Our research investigates the molecular mechanisms underlying stem cell dysfunction in aging and disease. Our goal is to understand how muscle stem and progenitor cells interact with other cells in the muscle microenvironment to achieve effective regeneration. We are also studying whether a barren cell communication impacts muscle stem cell function in aging and disease.
A major barrier to investigating cell-cell communication within the stem cell niche has been the lack of technologies that provide single cell resolution. Single cell mass cytometry allows simultaneous high throughput quantitative analysis on multiple cell types and molecular phenotypes in complex tissues. Our protocol enables purification and deep profiling of rare stem cells and the progeny during muscle regeneration using antibodies to cell surface markers and myogenic transcription factors.
Studying these cells helps us understand how muscle stem cell fates is controlled, and uncover the networks that drive cell state transitions doing effective regeneration. Measuring up to 50 cell surface and intracellular protein simultaneously at a single cell level is a valuable approach for investigating cellular function in muscle tissue.
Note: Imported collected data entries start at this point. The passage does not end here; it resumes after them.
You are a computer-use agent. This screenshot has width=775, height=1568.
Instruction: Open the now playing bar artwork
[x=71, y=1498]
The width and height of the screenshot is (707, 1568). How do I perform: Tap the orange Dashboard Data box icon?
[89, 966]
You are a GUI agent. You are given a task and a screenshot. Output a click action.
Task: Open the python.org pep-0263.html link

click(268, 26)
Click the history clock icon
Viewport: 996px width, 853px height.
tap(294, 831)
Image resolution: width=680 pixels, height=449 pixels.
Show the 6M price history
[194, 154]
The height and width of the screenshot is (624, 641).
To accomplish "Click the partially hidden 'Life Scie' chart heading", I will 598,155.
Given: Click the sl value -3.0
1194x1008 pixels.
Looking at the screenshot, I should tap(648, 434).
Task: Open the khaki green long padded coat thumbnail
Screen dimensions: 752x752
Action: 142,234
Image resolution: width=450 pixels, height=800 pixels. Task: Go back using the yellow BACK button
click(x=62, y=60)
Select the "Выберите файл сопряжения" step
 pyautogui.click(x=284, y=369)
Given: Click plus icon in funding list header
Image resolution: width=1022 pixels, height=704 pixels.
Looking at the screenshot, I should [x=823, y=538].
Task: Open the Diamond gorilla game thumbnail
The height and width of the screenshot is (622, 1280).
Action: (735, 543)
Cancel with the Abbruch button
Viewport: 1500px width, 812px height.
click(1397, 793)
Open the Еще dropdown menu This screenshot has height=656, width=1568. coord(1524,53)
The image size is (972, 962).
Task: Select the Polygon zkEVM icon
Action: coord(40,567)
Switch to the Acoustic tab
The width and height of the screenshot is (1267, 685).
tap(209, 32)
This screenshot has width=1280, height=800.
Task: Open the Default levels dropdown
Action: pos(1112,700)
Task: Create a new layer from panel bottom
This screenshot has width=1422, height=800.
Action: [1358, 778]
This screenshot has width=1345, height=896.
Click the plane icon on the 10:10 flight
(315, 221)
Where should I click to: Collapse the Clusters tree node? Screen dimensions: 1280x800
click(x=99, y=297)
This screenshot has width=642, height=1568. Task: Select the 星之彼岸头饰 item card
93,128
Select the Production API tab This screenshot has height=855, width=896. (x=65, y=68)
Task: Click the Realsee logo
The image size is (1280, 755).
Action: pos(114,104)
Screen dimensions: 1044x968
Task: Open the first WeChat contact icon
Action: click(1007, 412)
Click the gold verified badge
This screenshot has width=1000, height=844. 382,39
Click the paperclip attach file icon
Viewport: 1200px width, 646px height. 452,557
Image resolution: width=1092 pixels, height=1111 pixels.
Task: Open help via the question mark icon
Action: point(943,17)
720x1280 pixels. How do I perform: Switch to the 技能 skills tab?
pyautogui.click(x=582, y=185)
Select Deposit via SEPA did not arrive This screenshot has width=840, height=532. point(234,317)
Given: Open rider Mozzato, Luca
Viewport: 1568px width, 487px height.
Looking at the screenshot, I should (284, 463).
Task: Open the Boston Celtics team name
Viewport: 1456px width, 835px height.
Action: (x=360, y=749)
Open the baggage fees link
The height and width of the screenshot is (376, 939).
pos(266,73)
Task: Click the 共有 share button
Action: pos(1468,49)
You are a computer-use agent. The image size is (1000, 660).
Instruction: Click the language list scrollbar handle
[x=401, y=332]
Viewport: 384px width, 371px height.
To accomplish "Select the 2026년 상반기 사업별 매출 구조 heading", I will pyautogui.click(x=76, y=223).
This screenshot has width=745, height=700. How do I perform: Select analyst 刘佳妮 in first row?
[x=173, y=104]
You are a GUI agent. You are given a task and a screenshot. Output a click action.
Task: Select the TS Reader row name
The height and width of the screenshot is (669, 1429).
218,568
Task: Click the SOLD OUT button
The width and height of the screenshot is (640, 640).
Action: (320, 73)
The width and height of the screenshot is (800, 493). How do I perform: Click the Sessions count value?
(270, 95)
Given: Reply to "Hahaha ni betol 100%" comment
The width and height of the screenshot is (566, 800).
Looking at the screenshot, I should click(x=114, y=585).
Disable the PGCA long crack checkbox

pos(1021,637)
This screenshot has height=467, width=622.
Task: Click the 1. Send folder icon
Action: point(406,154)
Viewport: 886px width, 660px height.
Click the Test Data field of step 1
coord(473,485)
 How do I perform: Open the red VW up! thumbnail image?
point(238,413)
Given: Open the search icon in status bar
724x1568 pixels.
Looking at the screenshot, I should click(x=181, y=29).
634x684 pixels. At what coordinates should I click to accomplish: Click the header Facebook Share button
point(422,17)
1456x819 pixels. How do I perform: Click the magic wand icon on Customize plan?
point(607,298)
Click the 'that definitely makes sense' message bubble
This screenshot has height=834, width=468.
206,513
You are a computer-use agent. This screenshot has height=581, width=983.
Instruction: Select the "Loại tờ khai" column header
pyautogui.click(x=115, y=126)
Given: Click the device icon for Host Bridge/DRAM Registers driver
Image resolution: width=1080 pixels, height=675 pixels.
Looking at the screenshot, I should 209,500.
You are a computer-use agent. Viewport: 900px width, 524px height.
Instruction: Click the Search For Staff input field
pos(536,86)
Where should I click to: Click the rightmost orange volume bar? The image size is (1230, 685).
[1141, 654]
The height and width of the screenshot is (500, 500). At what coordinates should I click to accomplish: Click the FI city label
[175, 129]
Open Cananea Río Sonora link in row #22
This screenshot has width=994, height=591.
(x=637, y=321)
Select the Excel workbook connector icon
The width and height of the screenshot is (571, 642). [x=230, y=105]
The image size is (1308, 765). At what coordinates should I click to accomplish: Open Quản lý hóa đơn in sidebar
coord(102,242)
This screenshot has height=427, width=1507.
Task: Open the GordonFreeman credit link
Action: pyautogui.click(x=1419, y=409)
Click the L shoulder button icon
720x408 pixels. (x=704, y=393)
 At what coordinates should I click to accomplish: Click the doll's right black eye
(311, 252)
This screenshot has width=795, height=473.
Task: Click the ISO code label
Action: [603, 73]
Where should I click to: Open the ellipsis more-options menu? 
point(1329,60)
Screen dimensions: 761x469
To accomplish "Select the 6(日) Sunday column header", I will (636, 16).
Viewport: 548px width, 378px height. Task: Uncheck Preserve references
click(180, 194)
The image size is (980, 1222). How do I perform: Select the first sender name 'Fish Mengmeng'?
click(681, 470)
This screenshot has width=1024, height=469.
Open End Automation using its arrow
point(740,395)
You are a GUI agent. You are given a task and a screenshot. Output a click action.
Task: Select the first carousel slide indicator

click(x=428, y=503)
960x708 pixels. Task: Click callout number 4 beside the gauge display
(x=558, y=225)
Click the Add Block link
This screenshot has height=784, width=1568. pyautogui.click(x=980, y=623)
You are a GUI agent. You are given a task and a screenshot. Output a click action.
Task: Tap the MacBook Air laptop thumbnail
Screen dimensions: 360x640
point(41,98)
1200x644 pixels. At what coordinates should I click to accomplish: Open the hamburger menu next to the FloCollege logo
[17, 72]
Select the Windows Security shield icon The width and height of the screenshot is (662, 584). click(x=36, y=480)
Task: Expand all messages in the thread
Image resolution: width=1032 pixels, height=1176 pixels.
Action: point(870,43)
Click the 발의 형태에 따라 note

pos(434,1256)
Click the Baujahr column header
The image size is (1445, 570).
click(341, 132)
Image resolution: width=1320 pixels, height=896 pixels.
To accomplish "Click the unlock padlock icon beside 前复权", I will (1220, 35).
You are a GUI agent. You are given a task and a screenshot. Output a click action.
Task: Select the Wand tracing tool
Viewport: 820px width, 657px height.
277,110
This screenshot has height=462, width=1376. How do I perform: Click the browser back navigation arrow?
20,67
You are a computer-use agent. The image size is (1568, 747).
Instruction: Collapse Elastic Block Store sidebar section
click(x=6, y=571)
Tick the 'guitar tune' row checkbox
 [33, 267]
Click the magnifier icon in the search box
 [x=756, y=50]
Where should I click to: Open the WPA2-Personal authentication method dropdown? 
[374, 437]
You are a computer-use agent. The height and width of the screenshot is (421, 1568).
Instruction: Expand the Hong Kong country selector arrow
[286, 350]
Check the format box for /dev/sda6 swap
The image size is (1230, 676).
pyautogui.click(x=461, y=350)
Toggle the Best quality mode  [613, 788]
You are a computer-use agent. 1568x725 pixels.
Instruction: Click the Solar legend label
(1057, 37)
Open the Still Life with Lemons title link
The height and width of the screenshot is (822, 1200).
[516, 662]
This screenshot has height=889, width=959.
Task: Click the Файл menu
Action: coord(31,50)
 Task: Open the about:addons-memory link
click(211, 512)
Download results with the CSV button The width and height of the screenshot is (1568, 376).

This technique can identify unique molecular signatures and reveal novel mechanisms of muscle stem cell dysfunction in aging and disease.
This protocol allows to investigate how cell state transition impact tissue regeneration in health and disease. The signature of activated stem cells we present here enable studies of stem cell quiescence. They were not previously possible.
We can now purify activated stem cells, CD98 High, CD44 High, based solely on cell surface marker, and study for the first time, how they return to quiescence.